Your objective: Copy the entire listing exactly.
══ Data under study
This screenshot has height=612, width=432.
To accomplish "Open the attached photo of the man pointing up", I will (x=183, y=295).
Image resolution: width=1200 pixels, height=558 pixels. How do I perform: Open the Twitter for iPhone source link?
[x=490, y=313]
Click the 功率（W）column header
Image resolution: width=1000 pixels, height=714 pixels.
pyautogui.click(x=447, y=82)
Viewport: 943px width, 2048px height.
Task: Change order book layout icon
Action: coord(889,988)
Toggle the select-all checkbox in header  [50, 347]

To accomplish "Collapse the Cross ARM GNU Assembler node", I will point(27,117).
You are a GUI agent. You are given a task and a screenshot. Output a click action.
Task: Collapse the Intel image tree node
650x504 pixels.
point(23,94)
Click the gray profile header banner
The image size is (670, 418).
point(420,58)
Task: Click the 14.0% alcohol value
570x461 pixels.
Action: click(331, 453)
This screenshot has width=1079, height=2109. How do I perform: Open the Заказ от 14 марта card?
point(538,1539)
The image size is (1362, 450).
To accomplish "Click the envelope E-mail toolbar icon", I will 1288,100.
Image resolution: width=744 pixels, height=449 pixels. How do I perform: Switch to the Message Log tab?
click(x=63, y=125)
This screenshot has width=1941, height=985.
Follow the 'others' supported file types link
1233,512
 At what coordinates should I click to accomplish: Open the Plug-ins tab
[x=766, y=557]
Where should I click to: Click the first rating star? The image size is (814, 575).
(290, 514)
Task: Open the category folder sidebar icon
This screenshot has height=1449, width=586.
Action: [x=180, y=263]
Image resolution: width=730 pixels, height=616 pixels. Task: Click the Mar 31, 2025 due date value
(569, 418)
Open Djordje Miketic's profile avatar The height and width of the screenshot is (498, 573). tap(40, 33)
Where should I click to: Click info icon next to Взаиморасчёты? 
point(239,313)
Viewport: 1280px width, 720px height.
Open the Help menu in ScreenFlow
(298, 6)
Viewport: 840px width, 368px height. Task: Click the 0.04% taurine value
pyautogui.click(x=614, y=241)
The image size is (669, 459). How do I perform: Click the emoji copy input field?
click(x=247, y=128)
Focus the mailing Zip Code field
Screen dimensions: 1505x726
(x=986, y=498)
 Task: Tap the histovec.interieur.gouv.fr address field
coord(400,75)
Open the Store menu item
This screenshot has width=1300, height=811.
════
Written response:
This screenshot has height=612, width=432.
To accomplish "Open the attached photo of the man pointing up", I will (x=183, y=295).
Image resolution: width=1200 pixels, height=558 pixels. How do I perform: Open the Twitter for iPhone source link?
[x=490, y=313]
Click the 功率（W）column header
Image resolution: width=1000 pixels, height=714 pixels.
pyautogui.click(x=447, y=82)
Viewport: 943px width, 2048px height.
Task: Change order book layout icon
Action: coord(889,988)
Toggle the select-all checkbox in header  [50, 347]

To accomplish "Collapse the Cross ARM GNU Assembler node", I will point(27,117).
You are a GUI agent. You are given a task and a screenshot. Output a click action.
Task: Collapse the Intel image tree node
650x504 pixels.
point(23,94)
Click the gray profile header banner
The image size is (670, 418).
point(420,58)
Task: Click the 14.0% alcohol value
570x461 pixels.
Action: click(331, 453)
This screenshot has width=1079, height=2109. How do I perform: Open the Заказ от 14 марта card?
point(538,1539)
The image size is (1362, 450).
To accomplish "Click the envelope E-mail toolbar icon", I will 1288,100.
Image resolution: width=744 pixels, height=449 pixels. How do I perform: Switch to the Message Log tab?
click(x=63, y=125)
This screenshot has width=1941, height=985.
Follow the 'others' supported file types link
1233,512
 At what coordinates should I click to accomplish: Open the Plug-ins tab
[x=766, y=557]
Where should I click to: Click the first rating star? The image size is (814, 575).
(290, 514)
Task: Open the category folder sidebar icon
This screenshot has height=1449, width=586.
Action: [x=180, y=263]
Image resolution: width=730 pixels, height=616 pixels. Task: Click the Mar 31, 2025 due date value
(569, 418)
Open Djordje Miketic's profile avatar The height and width of the screenshot is (498, 573). tap(40, 33)
Where should I click to: Click info icon next to Взаиморасчёты? 
point(239,313)
Viewport: 1280px width, 720px height.
Open the Help menu in ScreenFlow
(298, 6)
Viewport: 840px width, 368px height. Task: Click the 0.04% taurine value
pyautogui.click(x=614, y=241)
The image size is (669, 459). How do I perform: Click the emoji copy input field?
click(x=247, y=128)
Focus the mailing Zip Code field
Screen dimensions: 1505x726
(x=986, y=498)
 Task: Tap the histovec.interieur.gouv.fr address field
coord(400,75)
Open the Store menu item
This screenshot has width=1300, height=811.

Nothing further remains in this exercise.